His focus flicks to Colson before it's back on me. Nausea takes over my stomach as I lean my head back onto the headrest.
The denial fueling Colson’s hope will vanish when we get to the hospital. Everything he has ever known will become a series of questions he’ll overanalyze. Answers to things he was never prepared to hear will be voiced. And there’s this grand possibility that I’ll have no idea how to help him out of the grief that will indefinitely consume his soul and try to darken every light corner he’s ever known.
The SUV rollsup to the emergency entrance at Harrison General Hospital. Sebastian thanks the driver and flings the door open. His large body blocks our view of the outside world when he steps out. I take it as an opportunity to scoot back and shift in Colson’s direction.
I run my palm up his cheek, stretching my thumb to smooth the indent between his eyebrows. “I know you want to get in there,” I tell him, swallowing down the sadness that threatensto come up. “But promise me that you’ll remember that you can lean on my shoulder whenever you need it.”

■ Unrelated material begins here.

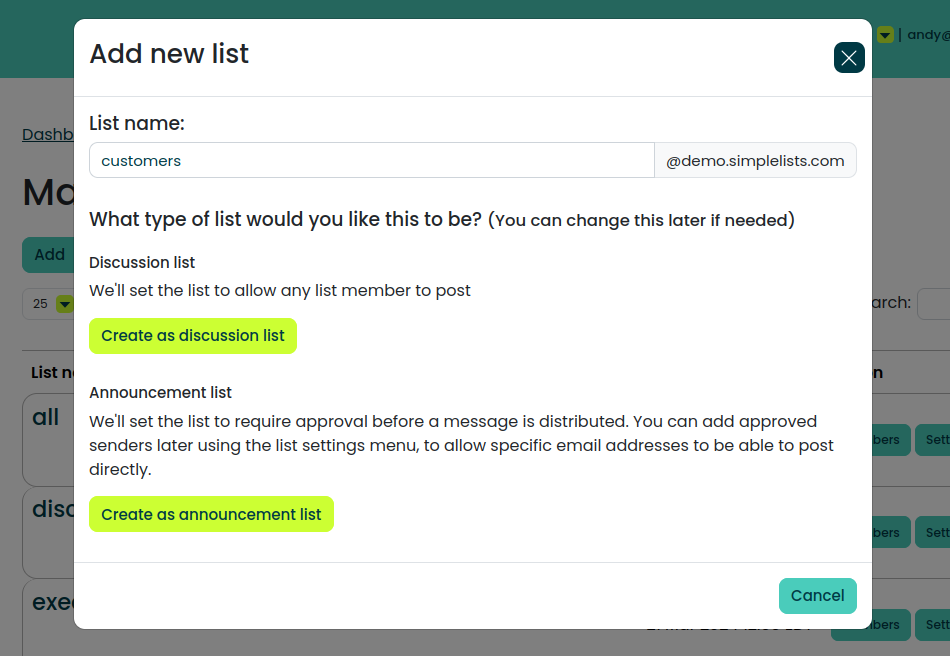Viewport: 950px width, 656px height.
Task: Focus the Search box at the right edge
Action: (934, 303)
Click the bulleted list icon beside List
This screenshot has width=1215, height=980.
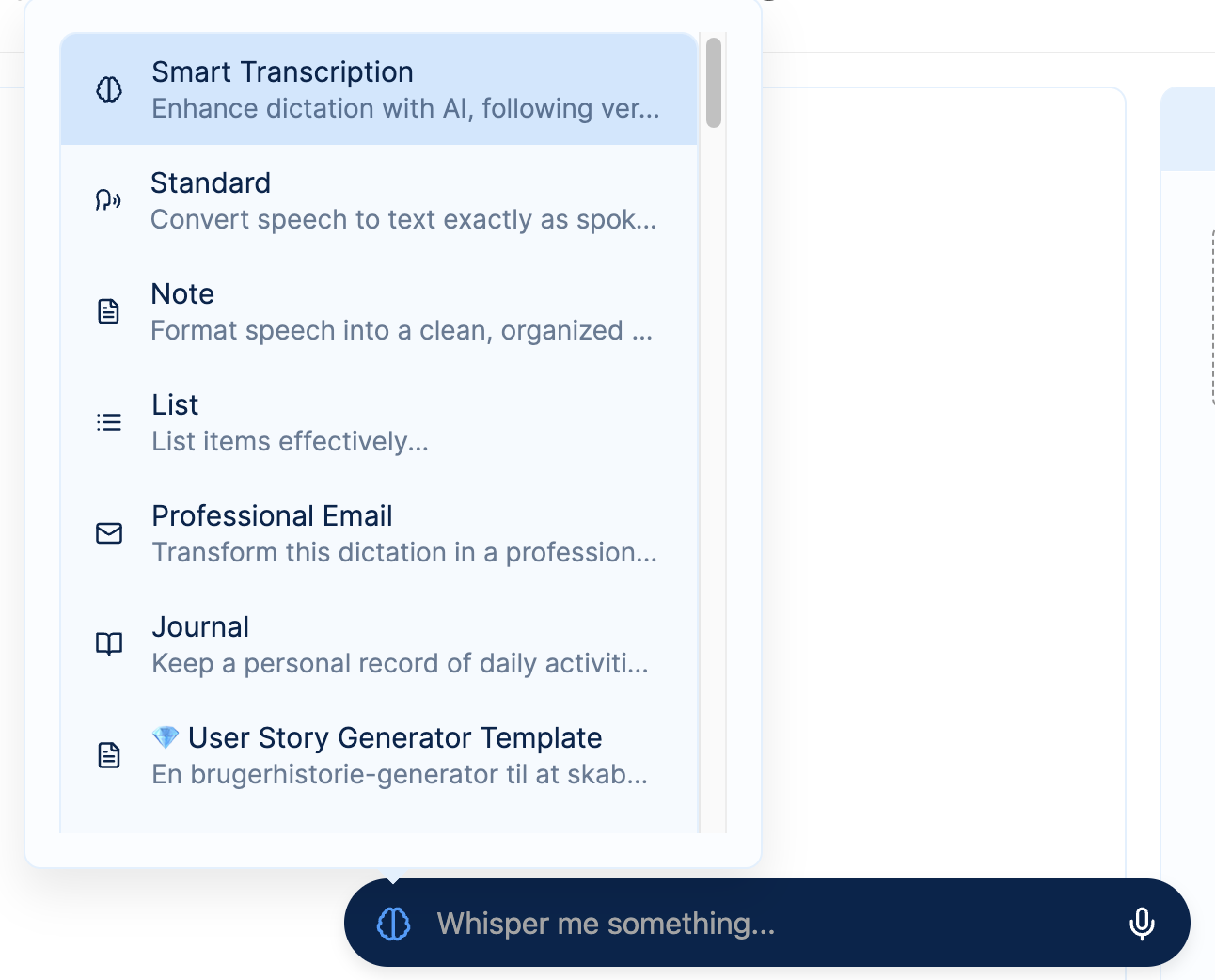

His blue eyes flit to the open door. He wants out of this car as much as I wish I could turn back time and create a second chance for his mom.
I wrap my hand around the back of his neck and pull his face closer until our foreheads are one. He pulls back slightly, flinching at our close proximity, antsy to flee. Like a caged animal being struck by a current of electricity, he can’t get away fast enough.
Fear grips my chest and bubbles inside of me. Fear for so many reasons it’s hard to think straight. Over him breaking down the second we get in there. Over all these feelings zipping through my body. How one palm pressed against his skin exaggerates every single one of them. Over him retreating and turning into the version of himself who tried pushing me away Thanksgiving night.
“Please, Colson.” My eyes fall shut as his warm breath fans out between our faces. “All I’m asking is that whatever we’re about to walk into, you don’t shut me out.”
His hand moves to my side, sliding up the fabric of my dress before moving back down to settle at my waist. He presses a gentle kiss to my mouth, and I hang on for dear life, dragging it out for one more measly second that he cuts in half.
The truth is…I’m worried for him, but I’m worried for me, too. I didn’t expect Colson to come into my life the way he did. I didn’t plan to lean on him as my confidant. Nor was I looking for someone new so soon after ending my relationship with Webber.
Colson fell into my lap, and the connection we share is unlike anything I’ve ever had with anyone else. It’s everything I never knew I needed and more. The thought of him about to walk into a scenario that might bring him to his knees has me terrified over what our future together might look like.